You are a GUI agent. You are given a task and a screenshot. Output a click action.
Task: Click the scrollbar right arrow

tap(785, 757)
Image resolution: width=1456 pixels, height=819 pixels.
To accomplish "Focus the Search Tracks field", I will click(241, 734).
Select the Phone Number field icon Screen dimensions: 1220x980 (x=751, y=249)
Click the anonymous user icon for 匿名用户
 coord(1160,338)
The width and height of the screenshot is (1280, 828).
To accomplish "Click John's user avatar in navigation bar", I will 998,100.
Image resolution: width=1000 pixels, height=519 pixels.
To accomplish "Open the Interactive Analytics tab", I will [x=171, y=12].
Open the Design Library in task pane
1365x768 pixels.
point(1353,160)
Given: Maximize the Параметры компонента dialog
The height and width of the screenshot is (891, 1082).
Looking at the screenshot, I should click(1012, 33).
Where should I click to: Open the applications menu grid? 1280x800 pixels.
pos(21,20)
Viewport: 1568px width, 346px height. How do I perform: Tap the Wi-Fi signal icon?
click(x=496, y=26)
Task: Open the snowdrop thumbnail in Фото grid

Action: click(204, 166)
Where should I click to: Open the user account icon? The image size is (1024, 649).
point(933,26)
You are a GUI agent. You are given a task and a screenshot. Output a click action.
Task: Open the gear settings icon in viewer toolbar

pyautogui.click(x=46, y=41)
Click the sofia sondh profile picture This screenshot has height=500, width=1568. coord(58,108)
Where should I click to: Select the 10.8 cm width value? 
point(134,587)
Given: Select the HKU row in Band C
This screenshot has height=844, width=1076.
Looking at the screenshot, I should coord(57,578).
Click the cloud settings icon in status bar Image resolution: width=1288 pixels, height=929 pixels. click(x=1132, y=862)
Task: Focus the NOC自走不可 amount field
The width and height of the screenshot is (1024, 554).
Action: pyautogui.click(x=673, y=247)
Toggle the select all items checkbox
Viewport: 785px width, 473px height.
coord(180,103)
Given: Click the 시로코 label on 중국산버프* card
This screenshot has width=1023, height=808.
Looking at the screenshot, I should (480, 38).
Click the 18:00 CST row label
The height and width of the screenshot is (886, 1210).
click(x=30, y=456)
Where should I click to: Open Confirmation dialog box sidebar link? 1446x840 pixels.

################

## Work required
Return, in full, every line of these entries that holds "field".

## Solution below
To accomplish "Focus the Search Tracks field", I will click(241, 734).
Select the Phone Number field icon Screen dimensions: 1220x980 (x=751, y=249)
Task: Focus the NOC自走不可 amount field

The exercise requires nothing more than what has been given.